The Ghost in My Brain by Clark Elliott
Author:Clark Elliott
Language: eng
Format: epub
Publisher: Penguin Publishing Group
Published: 2015-05-05T16:00:00+00:00
AT LEAST WE CAN LAUGH—PAIN AND HUMOR
There are low points with concussion, but there are amusing times as well. Here we will touch on one of the low points—concussion pain—which none of us likes to think about. But then we’ll look at the other side of this life adventure too, examining one of the many bizarre episodes that ultimately were just so quirky as to be funny.
PAIN. Pain, relative to concussion, comes in three forms: the head and neck pain that comes with thinking, nausea, and the intense pain of sensory overload.
My form of head pain originated inside the top of my head and spread over the sides of my skull. Neck pain was intense, starting underneath the base of my skull and then extending down along the thick muscles that connect to my shoulders. This neck pain was felt as an undifferentiated, throbbing ache that would not go away.
In the first months after the crash I had head pain from when I first rose in the morning until I went to bed in the evening. It often woke me up at night. Later that first year it went away—unless I had to think, which of course was relatively often. I went through several large bottles of ibuprofen to help with the pain, which over time led to a minor stomach ulcer.
I am lucky to be pretty good at dealing with pain. For example, I haven’t bothered with dental novocaine—preferring to deal with the pain using meditative techniques—though I’ve had a few fillings and four dental caps over the years.
But concussion pain is significant. I learned to go to the 7-Eleven store near my house to get a large bag of ice if I was going to attempt, say, balancing my checkbook, or working out the geometry for building a dormer in my house. For certain kinds of mental challenges requiring the manipulation of symbols, such as even simple arithmetic, I would start to get nausea and head pain within about five minutes. Within ten minutes the pain was so intense that it was hard to keep going. At the twenty-minute mark, depending on the task, I would be gritting my teeth, sweating and shaking. But sometimes the work just had to get done, and I had no choice but to persist.

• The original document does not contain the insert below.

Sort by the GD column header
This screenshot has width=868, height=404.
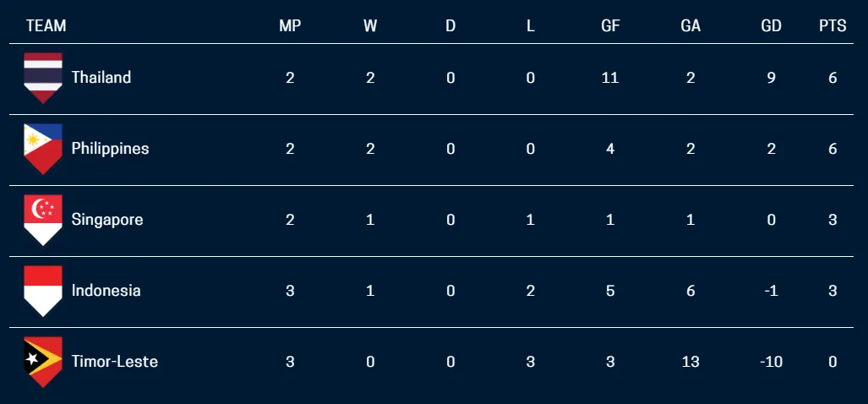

While I was working, I would have had the bathtub filling with cold water. When the pain got so bad that I couldn’t push through it anymore, I would empty the ice into the tub, take off my clothes, and lower myself down into the ice water to freeze the muscles in my head, neck, and upper back—thus getting at least some relief. Lowering yourself into an ice bath is . . . inconvenient. And it doesn’t get easier over time. But it was better than the head pain.
As discussed, the link between our bodies and the muscles that control our eyes is complex: with even a minute change in the orientation of our head we adjust our eyes to keep them stable with respect to the environment.